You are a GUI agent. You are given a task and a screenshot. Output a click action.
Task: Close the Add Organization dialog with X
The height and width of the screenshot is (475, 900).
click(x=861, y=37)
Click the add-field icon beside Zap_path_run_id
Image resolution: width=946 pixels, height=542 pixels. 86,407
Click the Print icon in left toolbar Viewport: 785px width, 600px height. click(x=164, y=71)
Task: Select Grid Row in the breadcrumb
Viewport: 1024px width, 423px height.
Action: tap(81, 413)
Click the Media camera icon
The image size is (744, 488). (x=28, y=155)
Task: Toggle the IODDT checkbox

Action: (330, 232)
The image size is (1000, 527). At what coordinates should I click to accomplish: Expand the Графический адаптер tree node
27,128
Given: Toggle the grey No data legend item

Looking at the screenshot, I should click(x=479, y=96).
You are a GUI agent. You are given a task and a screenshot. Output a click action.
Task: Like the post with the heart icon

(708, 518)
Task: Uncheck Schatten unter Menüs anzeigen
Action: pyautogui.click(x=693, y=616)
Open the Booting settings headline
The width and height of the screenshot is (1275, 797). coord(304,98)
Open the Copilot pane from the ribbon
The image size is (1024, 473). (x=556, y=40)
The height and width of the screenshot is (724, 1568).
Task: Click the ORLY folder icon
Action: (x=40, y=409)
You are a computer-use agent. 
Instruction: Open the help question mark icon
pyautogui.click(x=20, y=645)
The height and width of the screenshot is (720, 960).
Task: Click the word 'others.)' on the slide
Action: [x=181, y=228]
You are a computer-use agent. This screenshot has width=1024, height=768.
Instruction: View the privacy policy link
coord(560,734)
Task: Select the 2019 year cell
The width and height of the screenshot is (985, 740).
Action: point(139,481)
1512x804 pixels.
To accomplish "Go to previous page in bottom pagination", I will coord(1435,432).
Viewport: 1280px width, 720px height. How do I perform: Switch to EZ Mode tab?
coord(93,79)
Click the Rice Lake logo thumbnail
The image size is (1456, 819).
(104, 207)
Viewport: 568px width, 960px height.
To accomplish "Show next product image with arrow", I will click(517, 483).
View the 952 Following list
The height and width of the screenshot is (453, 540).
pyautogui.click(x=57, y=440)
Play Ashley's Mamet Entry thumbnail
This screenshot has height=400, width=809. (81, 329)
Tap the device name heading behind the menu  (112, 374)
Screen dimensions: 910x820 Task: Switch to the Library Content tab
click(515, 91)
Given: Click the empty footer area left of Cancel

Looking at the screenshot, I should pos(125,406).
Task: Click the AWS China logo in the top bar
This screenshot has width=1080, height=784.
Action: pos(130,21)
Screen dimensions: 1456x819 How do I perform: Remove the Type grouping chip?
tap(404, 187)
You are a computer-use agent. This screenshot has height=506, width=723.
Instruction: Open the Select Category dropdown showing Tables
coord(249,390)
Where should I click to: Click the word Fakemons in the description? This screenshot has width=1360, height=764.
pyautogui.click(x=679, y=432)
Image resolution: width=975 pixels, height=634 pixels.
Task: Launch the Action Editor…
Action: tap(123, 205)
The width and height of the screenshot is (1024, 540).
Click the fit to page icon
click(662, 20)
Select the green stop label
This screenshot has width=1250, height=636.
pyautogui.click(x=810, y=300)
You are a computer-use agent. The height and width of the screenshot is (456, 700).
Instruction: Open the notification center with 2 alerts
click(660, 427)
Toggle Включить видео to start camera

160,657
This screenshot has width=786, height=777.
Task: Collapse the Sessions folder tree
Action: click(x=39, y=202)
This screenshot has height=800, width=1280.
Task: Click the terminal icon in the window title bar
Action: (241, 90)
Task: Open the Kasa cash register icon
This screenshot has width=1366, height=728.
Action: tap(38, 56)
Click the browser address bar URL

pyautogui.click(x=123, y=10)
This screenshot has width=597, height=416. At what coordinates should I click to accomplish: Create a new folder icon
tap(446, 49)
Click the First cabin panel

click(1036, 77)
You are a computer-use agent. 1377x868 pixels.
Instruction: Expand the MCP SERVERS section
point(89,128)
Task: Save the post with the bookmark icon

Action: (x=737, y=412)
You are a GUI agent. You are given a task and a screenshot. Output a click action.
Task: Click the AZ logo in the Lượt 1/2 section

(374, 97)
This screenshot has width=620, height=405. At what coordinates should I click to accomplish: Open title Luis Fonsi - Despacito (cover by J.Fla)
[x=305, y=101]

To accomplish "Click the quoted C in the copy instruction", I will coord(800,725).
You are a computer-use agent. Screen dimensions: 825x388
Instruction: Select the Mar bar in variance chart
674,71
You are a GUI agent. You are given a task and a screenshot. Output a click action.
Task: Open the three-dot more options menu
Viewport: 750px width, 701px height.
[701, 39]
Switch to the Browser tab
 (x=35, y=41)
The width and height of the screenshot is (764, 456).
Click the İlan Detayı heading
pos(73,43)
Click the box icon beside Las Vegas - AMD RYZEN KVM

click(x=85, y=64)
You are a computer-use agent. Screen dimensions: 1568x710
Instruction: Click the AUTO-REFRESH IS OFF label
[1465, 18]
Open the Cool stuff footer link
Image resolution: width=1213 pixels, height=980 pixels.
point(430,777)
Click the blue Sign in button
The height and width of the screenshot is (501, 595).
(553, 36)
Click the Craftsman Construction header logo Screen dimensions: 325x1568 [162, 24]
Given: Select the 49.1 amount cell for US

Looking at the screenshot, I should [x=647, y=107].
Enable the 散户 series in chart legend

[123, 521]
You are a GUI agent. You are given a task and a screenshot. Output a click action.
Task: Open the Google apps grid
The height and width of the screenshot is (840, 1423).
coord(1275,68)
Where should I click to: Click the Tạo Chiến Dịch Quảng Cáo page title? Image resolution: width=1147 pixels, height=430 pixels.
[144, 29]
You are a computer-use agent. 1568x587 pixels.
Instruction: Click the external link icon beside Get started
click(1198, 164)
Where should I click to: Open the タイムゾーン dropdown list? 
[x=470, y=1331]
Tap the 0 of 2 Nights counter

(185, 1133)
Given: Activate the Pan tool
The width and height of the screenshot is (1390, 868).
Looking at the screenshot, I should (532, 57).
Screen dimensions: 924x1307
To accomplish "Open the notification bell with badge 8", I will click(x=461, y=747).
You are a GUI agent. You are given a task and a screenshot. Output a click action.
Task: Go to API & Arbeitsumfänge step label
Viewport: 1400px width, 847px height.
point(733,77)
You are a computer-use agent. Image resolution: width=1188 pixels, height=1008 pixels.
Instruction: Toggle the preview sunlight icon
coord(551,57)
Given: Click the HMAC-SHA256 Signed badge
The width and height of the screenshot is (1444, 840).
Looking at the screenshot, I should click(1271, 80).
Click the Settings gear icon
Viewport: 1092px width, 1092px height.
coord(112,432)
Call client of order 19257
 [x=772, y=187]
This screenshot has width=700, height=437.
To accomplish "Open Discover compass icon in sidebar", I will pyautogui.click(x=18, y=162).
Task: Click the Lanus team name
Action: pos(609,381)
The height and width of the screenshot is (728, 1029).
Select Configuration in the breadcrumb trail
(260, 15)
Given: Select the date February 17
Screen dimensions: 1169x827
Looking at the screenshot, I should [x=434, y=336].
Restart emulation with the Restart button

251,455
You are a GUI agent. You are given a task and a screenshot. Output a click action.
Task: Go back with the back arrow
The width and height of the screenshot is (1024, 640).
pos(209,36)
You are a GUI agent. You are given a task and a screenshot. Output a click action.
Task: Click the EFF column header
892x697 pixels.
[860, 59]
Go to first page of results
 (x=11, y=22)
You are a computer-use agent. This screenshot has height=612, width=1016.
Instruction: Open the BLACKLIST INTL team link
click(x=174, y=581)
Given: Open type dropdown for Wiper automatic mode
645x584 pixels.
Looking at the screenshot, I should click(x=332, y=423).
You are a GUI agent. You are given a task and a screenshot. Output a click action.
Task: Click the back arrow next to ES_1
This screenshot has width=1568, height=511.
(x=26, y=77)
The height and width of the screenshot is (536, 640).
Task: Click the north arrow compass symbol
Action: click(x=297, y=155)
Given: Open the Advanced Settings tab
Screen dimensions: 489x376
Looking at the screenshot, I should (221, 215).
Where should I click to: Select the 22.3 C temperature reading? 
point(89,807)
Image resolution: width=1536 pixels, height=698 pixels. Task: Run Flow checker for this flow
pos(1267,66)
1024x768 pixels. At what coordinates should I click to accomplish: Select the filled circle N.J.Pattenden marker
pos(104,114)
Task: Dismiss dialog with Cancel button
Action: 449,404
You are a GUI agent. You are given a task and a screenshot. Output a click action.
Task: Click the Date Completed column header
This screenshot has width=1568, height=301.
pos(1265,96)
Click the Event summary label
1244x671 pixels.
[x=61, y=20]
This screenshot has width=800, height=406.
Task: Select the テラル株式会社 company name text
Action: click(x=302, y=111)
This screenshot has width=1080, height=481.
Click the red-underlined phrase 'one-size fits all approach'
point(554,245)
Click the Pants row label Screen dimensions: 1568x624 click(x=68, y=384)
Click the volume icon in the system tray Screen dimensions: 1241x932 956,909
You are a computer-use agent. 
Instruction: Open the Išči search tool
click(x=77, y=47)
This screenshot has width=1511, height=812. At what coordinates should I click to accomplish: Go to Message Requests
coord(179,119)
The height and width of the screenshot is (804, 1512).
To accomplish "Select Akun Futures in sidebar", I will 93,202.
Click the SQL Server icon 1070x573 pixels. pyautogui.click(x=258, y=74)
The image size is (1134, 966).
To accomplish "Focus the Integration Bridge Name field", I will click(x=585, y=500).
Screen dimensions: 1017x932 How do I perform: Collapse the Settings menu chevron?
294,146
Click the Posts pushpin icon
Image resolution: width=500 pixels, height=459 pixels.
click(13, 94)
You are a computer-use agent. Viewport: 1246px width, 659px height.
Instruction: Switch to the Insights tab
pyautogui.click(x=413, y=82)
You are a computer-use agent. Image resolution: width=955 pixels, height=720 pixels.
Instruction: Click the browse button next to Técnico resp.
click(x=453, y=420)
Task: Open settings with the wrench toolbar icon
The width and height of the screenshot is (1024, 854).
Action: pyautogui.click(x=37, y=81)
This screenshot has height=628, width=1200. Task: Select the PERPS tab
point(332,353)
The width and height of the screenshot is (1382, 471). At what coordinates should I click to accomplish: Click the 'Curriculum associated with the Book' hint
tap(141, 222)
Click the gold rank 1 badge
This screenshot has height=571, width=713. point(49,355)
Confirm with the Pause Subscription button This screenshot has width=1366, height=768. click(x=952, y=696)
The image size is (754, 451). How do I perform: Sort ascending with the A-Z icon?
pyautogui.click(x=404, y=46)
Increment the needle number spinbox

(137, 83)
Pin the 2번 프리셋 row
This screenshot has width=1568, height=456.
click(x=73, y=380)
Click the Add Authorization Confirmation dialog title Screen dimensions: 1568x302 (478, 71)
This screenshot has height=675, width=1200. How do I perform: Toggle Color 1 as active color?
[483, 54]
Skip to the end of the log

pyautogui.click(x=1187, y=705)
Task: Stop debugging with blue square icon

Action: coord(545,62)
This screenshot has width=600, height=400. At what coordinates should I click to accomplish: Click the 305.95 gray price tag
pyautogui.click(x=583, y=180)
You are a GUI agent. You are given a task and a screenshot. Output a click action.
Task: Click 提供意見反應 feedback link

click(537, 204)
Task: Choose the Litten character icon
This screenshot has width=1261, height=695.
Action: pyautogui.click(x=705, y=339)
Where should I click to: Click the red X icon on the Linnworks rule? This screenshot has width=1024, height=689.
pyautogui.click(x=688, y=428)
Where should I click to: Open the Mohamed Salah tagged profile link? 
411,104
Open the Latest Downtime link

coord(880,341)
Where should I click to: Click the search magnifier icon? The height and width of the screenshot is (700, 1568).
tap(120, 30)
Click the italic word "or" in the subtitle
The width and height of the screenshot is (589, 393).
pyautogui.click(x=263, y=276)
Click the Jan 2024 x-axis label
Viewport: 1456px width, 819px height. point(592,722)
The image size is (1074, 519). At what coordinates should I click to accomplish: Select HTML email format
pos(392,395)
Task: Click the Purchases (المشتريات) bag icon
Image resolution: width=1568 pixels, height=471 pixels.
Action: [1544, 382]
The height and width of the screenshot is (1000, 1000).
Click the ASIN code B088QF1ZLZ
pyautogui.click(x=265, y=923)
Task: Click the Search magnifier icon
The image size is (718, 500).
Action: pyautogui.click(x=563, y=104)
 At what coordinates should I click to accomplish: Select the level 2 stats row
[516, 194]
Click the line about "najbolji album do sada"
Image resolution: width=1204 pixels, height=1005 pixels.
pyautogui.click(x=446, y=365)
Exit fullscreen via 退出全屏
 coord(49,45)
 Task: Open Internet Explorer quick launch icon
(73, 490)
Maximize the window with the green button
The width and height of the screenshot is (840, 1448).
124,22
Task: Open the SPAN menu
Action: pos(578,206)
════════════════
- [WORK TO COMPLETE] The output should be exactly the lines above from the line containing "Click the Settings gear icon" to the line containing "Given: Open type", inclusive, with no other lines.

- [RESPONSE TO THE EXERCISE]
Click the Settings gear icon
Viewport: 1092px width, 1092px height.
coord(112,432)
Call client of order 19257
 [x=772, y=187]
This screenshot has width=700, height=437.
To accomplish "Open Discover compass icon in sidebar", I will pyautogui.click(x=18, y=162).
Task: Click the Lanus team name
Action: pos(609,381)
The height and width of the screenshot is (728, 1029).
Select Configuration in the breadcrumb trail
(260, 15)
Given: Select the date February 17
Screen dimensions: 1169x827
Looking at the screenshot, I should [x=434, y=336].
Restart emulation with the Restart button

251,455
You are a GUI agent. You are given a task and a screenshot. Output a click action.
Task: Go back with the back arrow
The width and height of the screenshot is (1024, 640).
pos(209,36)
You are a GUI agent. You are given a task and a screenshot. Output a click action.
Task: Click the EFF column header
892x697 pixels.
[860, 59]
Go to first page of results
 (x=11, y=22)
You are a computer-use agent. This screenshot has height=612, width=1016.
Instruction: Open the BLACKLIST INTL team link
click(x=174, y=581)
Given: Open type dropdown for Wiper automatic mode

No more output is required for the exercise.